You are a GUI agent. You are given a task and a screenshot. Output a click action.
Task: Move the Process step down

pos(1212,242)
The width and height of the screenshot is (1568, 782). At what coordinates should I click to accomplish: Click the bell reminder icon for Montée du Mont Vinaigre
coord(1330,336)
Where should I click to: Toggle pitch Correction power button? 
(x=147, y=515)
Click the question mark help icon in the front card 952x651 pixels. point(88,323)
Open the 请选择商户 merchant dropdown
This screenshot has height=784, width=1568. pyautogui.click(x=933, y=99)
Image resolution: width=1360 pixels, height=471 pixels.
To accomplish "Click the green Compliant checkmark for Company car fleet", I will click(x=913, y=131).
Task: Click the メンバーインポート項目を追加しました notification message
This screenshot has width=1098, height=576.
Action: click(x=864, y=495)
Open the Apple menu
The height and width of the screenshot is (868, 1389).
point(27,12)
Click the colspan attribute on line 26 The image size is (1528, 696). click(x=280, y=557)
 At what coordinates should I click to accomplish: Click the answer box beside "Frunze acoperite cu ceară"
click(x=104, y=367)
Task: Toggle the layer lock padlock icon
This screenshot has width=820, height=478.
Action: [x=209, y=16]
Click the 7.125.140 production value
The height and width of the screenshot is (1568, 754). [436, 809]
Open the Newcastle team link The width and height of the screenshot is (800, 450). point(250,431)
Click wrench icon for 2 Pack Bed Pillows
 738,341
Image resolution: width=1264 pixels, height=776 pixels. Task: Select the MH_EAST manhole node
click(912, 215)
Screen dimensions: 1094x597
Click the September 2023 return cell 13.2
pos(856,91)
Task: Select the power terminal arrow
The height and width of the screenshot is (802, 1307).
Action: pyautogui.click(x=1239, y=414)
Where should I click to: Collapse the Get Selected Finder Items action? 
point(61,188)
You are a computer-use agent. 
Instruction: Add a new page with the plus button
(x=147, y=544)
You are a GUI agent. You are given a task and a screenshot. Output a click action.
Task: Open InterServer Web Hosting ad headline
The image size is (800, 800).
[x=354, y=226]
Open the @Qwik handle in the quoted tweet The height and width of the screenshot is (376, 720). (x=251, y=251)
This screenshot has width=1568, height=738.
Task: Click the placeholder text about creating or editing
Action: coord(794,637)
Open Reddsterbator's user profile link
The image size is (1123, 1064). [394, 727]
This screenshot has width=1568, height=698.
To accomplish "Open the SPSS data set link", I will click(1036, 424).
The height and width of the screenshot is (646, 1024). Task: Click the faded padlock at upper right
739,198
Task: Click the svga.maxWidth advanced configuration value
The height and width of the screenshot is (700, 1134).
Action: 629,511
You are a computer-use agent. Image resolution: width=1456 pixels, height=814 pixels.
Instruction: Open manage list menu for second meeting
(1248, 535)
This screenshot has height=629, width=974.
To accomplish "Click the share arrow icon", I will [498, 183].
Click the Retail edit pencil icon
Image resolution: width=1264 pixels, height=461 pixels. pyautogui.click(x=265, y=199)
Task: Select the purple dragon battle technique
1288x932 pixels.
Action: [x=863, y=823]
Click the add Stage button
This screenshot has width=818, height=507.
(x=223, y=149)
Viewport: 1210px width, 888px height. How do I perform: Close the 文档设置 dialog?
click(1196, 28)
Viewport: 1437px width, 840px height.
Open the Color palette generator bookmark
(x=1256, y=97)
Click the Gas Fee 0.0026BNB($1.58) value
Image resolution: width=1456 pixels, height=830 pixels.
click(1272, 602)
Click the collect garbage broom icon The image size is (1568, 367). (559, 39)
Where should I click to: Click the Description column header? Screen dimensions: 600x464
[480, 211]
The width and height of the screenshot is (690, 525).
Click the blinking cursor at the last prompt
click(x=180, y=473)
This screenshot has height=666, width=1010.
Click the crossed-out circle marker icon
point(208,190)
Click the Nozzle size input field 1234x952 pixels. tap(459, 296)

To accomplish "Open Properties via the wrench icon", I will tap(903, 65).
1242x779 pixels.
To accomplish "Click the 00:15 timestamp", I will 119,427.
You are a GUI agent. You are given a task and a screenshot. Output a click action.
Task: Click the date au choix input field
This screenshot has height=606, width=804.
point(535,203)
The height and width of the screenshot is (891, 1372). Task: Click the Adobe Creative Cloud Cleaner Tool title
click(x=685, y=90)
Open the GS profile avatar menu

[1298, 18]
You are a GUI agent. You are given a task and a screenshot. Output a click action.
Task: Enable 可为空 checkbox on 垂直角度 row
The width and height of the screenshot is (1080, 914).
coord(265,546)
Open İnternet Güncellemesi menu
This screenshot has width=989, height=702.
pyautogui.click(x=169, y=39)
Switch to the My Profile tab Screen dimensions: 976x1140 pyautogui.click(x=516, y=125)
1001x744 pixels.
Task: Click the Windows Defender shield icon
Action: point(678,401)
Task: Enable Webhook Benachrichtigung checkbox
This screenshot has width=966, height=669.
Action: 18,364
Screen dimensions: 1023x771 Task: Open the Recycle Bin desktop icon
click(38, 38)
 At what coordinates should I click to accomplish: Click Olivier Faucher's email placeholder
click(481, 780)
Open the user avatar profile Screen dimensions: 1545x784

Task goal
Look through the entries above for the word "will". Copy every line where it shows up.

Response box
To accomplish "Click the green Compliant checkmark for Company car fleet", I will click(x=913, y=131).
To accomplish "Open the SPSS data set link", I will click(1036, 424).
To accomplish "Click the share arrow icon", I will [498, 183].
To accomplish "Open Properties via the wrench icon", I will tap(903, 65).
To accomplish "Click the 00:15 timestamp", I will 119,427.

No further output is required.